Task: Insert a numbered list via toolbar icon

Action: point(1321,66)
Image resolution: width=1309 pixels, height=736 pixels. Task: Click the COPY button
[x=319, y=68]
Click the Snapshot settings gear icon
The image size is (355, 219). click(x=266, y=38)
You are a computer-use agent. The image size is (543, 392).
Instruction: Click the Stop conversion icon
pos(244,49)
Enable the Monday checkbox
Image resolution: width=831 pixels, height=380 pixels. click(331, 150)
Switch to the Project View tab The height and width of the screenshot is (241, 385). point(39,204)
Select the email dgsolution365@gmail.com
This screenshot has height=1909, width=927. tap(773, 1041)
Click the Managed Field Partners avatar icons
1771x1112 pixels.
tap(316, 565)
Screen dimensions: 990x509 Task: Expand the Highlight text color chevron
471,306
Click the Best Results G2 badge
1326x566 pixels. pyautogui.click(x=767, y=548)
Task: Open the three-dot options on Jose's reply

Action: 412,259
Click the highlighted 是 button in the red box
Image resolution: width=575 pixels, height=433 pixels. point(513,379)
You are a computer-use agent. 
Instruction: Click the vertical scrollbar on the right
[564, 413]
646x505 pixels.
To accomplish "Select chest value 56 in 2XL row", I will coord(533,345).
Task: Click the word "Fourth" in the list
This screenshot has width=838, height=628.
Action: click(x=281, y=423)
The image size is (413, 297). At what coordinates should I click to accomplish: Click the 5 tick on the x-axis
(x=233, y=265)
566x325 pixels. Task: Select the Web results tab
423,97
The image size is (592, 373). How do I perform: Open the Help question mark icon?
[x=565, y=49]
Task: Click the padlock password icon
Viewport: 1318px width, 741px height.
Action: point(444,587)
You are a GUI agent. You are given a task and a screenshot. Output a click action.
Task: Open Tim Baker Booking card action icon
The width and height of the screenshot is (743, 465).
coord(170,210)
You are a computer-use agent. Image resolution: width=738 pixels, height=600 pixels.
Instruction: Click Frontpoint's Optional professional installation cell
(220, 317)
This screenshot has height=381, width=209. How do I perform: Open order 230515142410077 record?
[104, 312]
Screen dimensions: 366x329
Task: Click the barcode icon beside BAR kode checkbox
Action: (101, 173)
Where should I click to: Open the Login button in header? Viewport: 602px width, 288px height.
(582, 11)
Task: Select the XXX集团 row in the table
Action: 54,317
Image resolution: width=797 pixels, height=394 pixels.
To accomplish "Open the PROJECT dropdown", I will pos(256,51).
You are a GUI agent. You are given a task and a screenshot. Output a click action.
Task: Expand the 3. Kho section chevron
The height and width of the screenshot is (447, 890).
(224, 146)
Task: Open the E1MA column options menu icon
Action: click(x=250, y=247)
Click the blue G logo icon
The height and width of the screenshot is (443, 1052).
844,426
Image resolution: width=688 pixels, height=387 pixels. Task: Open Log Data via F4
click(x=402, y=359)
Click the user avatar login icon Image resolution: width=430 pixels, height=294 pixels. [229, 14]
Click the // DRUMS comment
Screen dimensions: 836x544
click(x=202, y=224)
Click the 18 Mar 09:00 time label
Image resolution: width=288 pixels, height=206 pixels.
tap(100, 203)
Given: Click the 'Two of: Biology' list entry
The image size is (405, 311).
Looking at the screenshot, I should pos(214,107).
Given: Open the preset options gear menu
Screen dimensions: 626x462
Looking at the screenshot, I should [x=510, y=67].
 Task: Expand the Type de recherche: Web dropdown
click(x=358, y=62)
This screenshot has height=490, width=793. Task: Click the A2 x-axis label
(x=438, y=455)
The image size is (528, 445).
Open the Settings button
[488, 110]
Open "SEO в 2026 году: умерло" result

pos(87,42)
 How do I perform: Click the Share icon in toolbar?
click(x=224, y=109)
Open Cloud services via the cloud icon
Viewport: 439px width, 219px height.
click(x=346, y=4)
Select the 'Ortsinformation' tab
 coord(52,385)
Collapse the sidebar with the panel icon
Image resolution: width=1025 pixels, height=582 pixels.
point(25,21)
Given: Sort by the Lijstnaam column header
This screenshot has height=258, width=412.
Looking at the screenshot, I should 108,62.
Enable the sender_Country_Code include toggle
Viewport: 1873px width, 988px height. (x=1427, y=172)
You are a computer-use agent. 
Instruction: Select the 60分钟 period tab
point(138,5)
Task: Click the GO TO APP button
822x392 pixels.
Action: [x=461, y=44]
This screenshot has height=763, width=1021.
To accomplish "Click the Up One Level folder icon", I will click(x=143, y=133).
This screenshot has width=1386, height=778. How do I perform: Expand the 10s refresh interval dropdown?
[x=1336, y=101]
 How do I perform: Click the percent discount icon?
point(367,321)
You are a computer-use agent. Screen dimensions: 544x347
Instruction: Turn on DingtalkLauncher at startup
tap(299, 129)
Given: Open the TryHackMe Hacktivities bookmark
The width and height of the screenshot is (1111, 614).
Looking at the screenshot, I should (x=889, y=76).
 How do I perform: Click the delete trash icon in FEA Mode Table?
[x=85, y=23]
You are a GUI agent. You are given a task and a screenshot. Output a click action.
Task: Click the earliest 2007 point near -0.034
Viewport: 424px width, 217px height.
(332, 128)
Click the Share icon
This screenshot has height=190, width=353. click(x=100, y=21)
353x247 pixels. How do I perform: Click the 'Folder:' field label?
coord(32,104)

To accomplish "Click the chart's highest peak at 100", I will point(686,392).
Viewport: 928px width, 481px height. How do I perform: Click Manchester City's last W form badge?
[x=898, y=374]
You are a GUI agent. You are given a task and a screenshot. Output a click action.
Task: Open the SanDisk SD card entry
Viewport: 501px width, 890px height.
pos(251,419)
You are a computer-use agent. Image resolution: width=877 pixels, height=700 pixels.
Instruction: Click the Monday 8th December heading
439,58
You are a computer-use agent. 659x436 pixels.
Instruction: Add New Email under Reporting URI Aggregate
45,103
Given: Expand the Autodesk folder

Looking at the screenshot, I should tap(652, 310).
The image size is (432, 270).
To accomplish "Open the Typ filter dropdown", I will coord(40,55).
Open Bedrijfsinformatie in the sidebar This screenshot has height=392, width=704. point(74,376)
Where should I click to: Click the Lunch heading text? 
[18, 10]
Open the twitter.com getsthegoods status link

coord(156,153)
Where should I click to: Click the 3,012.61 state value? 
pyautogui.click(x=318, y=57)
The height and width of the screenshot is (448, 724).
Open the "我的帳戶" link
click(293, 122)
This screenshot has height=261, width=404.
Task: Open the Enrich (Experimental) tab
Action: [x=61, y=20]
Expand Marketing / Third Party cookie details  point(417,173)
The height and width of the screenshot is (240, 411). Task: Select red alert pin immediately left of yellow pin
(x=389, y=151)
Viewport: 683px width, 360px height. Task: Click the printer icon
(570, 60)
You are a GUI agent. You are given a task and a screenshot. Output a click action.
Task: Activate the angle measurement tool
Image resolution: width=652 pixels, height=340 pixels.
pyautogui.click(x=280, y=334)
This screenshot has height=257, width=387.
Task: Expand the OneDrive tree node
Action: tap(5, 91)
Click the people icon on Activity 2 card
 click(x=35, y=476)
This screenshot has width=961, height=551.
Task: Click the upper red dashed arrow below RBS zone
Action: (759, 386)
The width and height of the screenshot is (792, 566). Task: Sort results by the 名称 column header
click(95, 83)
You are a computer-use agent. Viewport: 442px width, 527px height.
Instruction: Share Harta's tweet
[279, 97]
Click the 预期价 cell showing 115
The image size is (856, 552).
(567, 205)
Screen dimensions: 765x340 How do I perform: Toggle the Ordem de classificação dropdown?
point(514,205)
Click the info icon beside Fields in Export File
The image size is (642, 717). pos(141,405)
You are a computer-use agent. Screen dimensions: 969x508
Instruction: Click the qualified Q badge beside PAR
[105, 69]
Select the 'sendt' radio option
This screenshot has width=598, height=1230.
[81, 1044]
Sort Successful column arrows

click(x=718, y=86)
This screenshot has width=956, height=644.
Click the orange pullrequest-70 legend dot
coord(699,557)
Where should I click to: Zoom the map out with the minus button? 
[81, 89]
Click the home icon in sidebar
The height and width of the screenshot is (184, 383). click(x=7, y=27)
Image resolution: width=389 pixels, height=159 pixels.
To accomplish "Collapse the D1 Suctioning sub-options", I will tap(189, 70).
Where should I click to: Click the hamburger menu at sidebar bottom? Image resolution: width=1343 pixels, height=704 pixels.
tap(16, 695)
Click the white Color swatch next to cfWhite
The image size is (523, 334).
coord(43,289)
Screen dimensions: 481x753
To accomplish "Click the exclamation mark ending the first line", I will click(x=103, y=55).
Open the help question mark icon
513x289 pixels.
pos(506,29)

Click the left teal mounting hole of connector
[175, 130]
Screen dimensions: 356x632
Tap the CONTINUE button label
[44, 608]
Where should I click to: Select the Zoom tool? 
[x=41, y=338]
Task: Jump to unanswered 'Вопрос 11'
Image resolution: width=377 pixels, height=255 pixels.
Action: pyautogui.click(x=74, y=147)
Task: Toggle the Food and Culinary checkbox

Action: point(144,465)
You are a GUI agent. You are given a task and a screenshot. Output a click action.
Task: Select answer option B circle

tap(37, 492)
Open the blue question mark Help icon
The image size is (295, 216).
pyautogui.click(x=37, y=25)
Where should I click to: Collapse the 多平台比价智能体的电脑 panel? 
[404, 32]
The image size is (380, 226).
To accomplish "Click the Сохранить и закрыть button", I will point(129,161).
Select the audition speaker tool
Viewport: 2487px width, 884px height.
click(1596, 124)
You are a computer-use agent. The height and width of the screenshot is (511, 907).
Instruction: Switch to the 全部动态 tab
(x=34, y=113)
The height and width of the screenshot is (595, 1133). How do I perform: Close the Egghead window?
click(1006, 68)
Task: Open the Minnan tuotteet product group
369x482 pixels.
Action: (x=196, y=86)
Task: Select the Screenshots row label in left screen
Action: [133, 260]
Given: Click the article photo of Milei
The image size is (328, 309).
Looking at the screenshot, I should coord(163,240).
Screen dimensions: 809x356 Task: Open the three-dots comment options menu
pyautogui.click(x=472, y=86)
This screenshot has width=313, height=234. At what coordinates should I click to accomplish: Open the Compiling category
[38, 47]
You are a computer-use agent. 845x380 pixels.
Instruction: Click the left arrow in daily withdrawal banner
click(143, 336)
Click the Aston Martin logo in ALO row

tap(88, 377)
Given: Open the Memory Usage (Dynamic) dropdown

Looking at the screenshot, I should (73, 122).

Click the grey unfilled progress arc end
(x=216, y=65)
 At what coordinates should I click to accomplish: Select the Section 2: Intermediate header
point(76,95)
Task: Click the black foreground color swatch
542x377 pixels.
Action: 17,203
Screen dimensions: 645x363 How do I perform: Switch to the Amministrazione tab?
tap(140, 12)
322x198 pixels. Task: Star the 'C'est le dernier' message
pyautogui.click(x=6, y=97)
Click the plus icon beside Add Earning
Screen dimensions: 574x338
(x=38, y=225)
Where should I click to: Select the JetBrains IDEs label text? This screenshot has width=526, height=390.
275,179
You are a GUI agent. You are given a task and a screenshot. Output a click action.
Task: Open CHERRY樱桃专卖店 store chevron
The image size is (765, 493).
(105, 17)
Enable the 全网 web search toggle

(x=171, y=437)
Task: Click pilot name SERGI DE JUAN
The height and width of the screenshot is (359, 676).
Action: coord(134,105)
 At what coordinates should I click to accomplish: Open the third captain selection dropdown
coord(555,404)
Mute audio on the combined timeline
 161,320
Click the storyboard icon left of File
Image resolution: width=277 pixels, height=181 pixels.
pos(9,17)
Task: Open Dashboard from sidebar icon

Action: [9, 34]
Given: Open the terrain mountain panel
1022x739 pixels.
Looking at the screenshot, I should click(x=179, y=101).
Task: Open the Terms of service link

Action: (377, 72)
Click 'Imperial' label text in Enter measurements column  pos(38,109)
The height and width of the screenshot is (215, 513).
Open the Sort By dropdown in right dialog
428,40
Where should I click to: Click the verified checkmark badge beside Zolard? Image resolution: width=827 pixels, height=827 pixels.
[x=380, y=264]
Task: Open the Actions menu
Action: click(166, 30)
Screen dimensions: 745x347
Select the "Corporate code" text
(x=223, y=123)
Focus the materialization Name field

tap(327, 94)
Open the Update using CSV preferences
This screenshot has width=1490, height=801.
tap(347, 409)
* * *
> **WHAT YOU NEED TO DO**: Copy every line of the data above, beginning with the first and ending with the line that contains "Switch to the Project", and give nothing more.

> **RESULT OF THE EXERCISE**:
Task: Insert a numbered list via toolbar icon

Action: point(1321,66)
Image resolution: width=1309 pixels, height=736 pixels. Task: Click the COPY button
[x=319, y=68]
Click the Snapshot settings gear icon
The image size is (355, 219). click(x=266, y=38)
You are a computer-use agent. The image size is (543, 392).
Instruction: Click the Stop conversion icon
pos(244,49)
Enable the Monday checkbox
Image resolution: width=831 pixels, height=380 pixels. click(331, 150)
Switch to the Project View tab The height and width of the screenshot is (241, 385). point(39,204)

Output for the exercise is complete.